Ленц не отвечает. В ярком луче солнечного света пляшут пылинки. В воздухе разливается что-то такое… предчувствие кайдзю.
* * *
Пока калитку в Стене не закрыли, Мартин бегом спускается к морю. Во-первых, ему лично хочется удостовериться. Он уже, как Ленц, научился чуять кайдзю – чуть уловимая перемена в запахе воды, в рисунке ленивых волночек, лижущих каменистый пляж. Чуть по-иному, менее резко ложатся тени, и воздух над морем вздрагивает от предвкушения.

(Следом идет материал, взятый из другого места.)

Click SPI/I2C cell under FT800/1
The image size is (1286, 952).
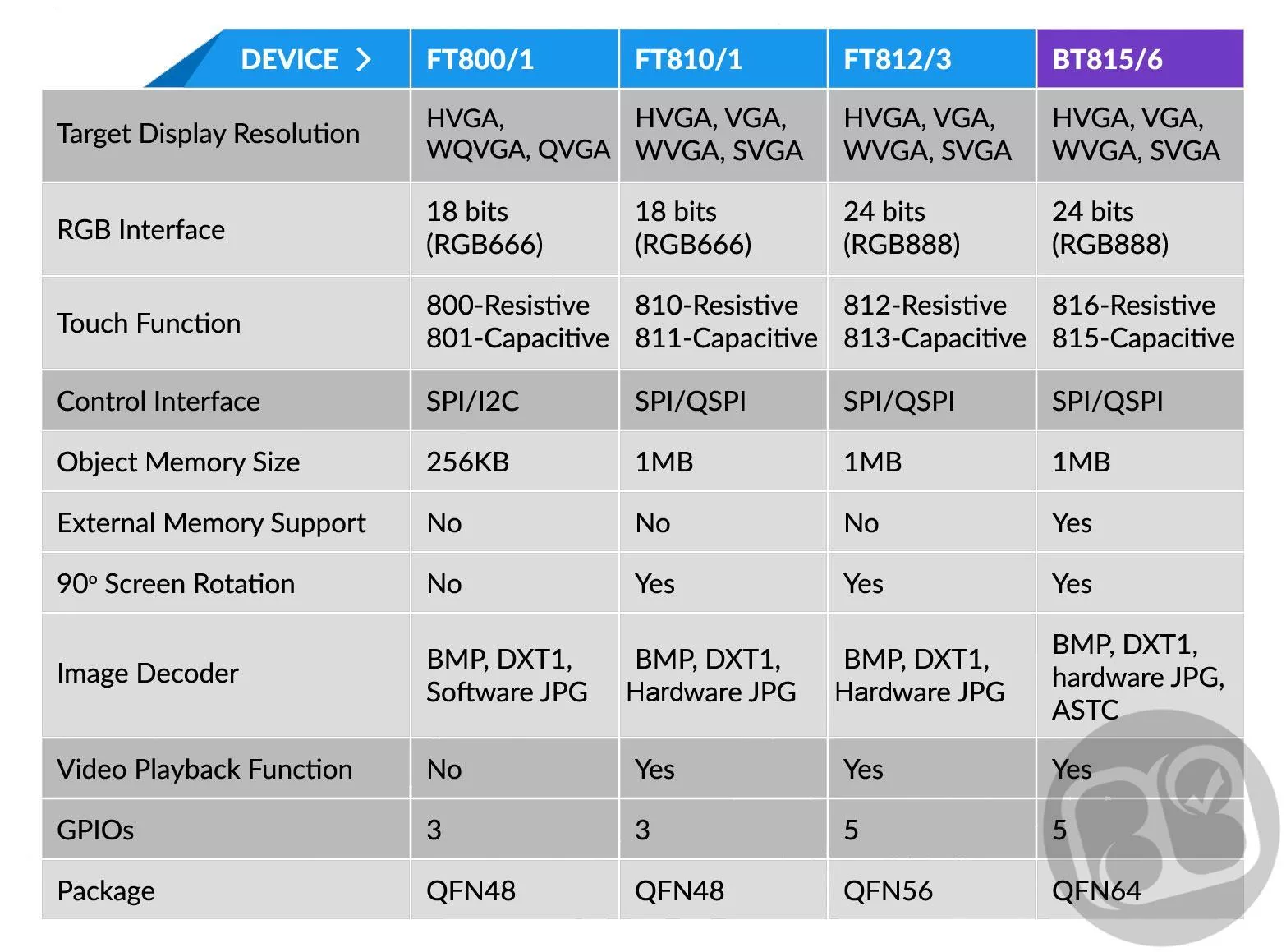click(x=515, y=401)
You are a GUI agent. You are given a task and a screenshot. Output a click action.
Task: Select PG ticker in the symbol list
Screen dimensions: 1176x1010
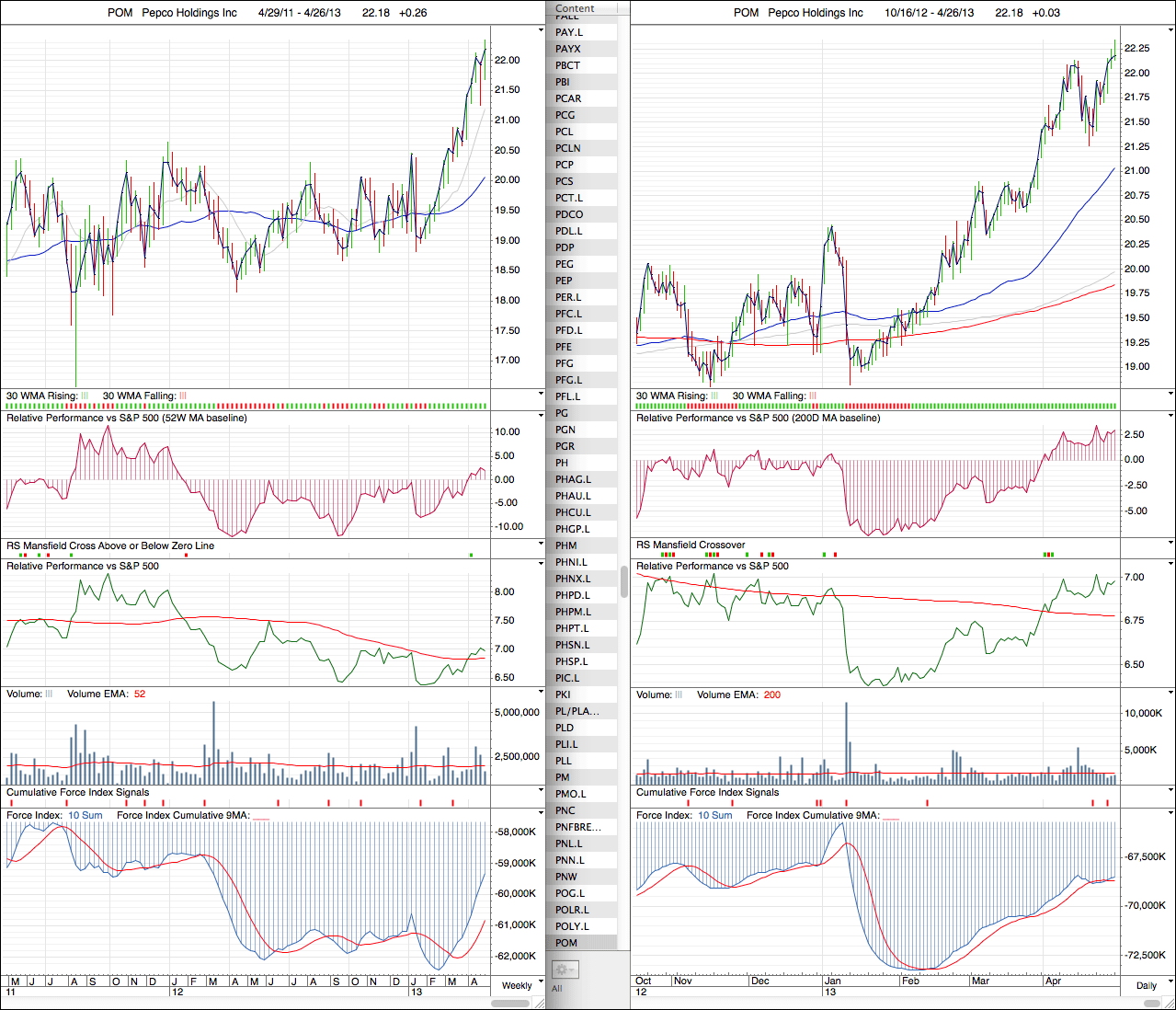562,413
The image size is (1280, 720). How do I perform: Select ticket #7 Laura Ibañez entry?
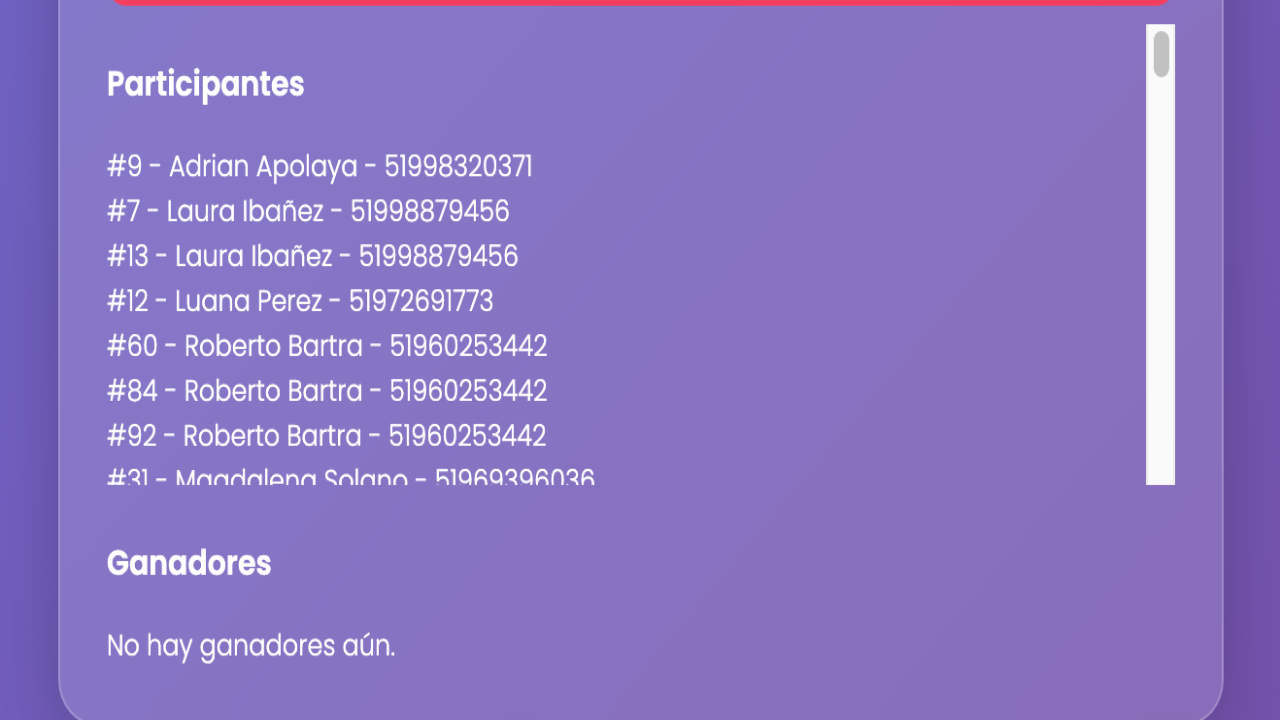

Ну и потом, охота напоследок погреться на солнце. Мартин в отличие от взрослых не боялся каменных недр и в расщелину-убежище спускался охотно. В конце концов, он родился там. Там безопасно, безопасней, чем в скальном доме, врезанном в бок горы. Но и солнце он тоже любил. Любил смотреть с пляжа на остров. Лучше бы, конечно, с воды. Отец тайком от мамы брал его с собой, всего пару раз, когда они с дядей отходили на яхте «Глазастая» недалеко от берега. С воды остров открывался во всей красе – черная вершина горы, где не жил никто, кроме чешуйчатых хищных птиц, оставлявших белые потеки помета на камне. Ниже скальные отроги – в них и был вырублен город, и центральная площадь, на которой стояла сейчас научная палатка доктора Ленца, сразу за торговыми рядами. А еще ниже поля-террасы, террасы-грапоградники и пастбища мускусных козляков, и совсем уже над морем и пляжем – Стена. Когда Мартин был маленьким, Стена была еще не такой высокой и не такой грозной. Отец рассказывал, что и кайдзю раньше были другими. Живого кайдзю Мартин никогда не видел, только в своих подземных снах – там, внизу, в убежище.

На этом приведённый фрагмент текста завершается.